Emerging spice blends offer culinary opportunity: Mintel
Berbere, ras el hanout, togarashi are ripe for foodservice application, say Mintel researchers
Research firm Mintel identified emerging flavor trends that have potential for application in foodservice. In its 2018 U.S. Flavor Trends Report, global spice blends were identified as having unique potential for restaurants and foodservice organizations. Examples of emerging spice blends include berbere, an ethiopian spice, ras el hanout (a mix from North Africa), and Togarashi (a spice blend used in Japanese cooking). “These blends can emerge from a variety of (global) cuisines, including African, Middle Eastern, and Asian. While the components that make up each blend can differ, what remains constant is the sheer versatility of each spice blend with various foods,” says the report.
Berbere is a blend of several spices, including ginger, basil, chili peppers, and garlic. It’s been used in stews, notes Mintel, and on beef, chicken, eggplants and lentil. A US Foods report in 2017 called out berbere for its potential use in “global breakfast” foods. According to The Washington Post, there are few chefs that mix the berbere blend themselves, opting instead to purchase it premixed from a trusted supplier. The article cautions that berbere that is not mixed right my result in too much salt, which would impact the flavor of what it’s used on adversely.
Ras el hanout
Ras el hanout is a variable and evolving spice, typically including cardamom, cumin, and ginger. The foie gras mousse, a plate at D.C.’s Arroz restaurant, is made of caramelized maple butter, blueberry jam and a ras el hanout doughnut. In Turkish cuisine, turkey and turkey meatballs have been dishes that have benefited from the spice blend’s complex flavors.
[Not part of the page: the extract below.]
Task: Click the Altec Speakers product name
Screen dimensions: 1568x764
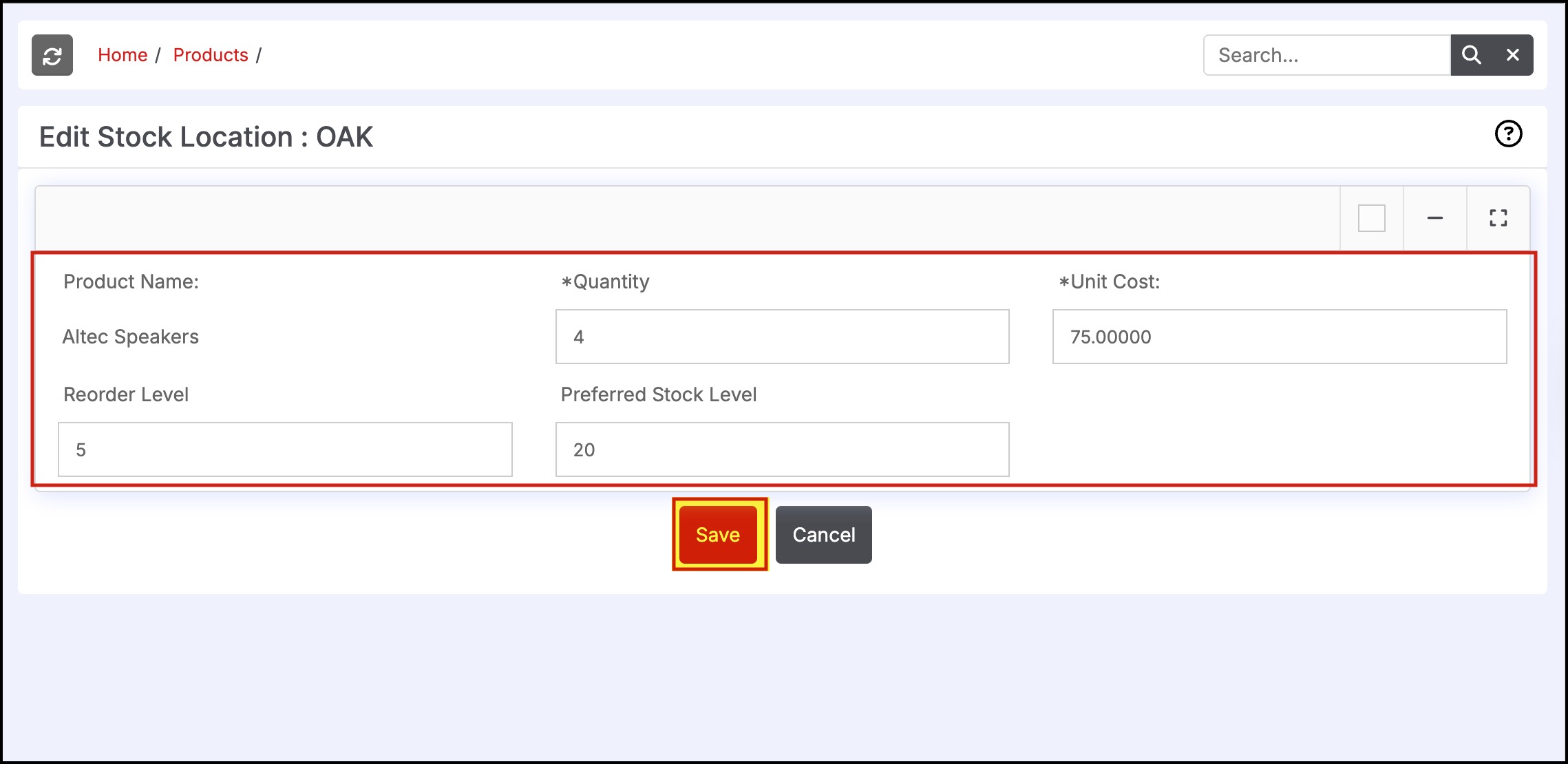Action: pyautogui.click(x=131, y=337)
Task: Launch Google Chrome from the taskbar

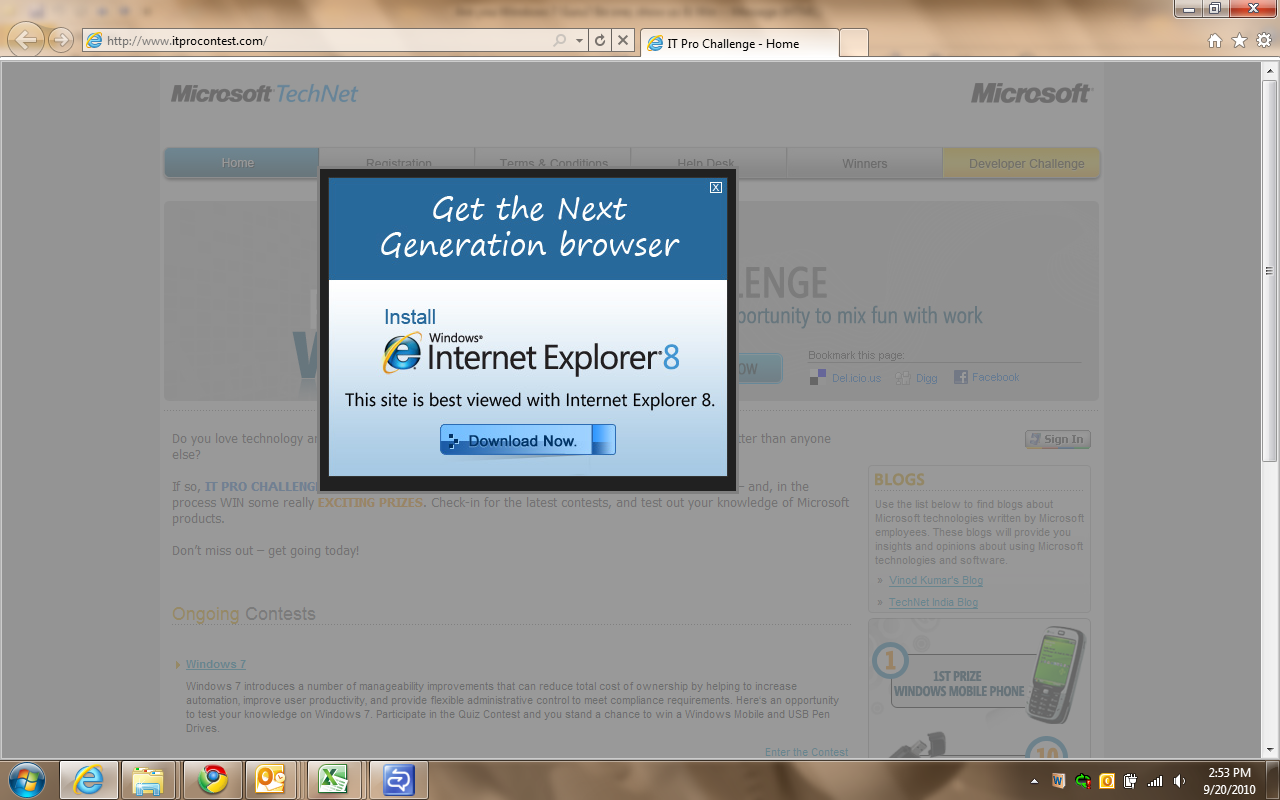Action: point(212,779)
Togarashi is added to soups and proteins and saw a 9 percent increase in mentions on menus from 2015 to 2017. In fact, as a RAMMYS finalist contender in 2017, D.C.’s own Hazel Restaurant included the spice in a Corn Donburi recipe submitted to the blog of the Restaurant Association of Metropolitan Washington. Circa has featured a Seared Ahi Tuna with togarashi seasoning, according to DC Refined. Togarashi is expected to continue its trajectory of popularity in restaurants in Greater Washington D.C. Area, as well as across the country.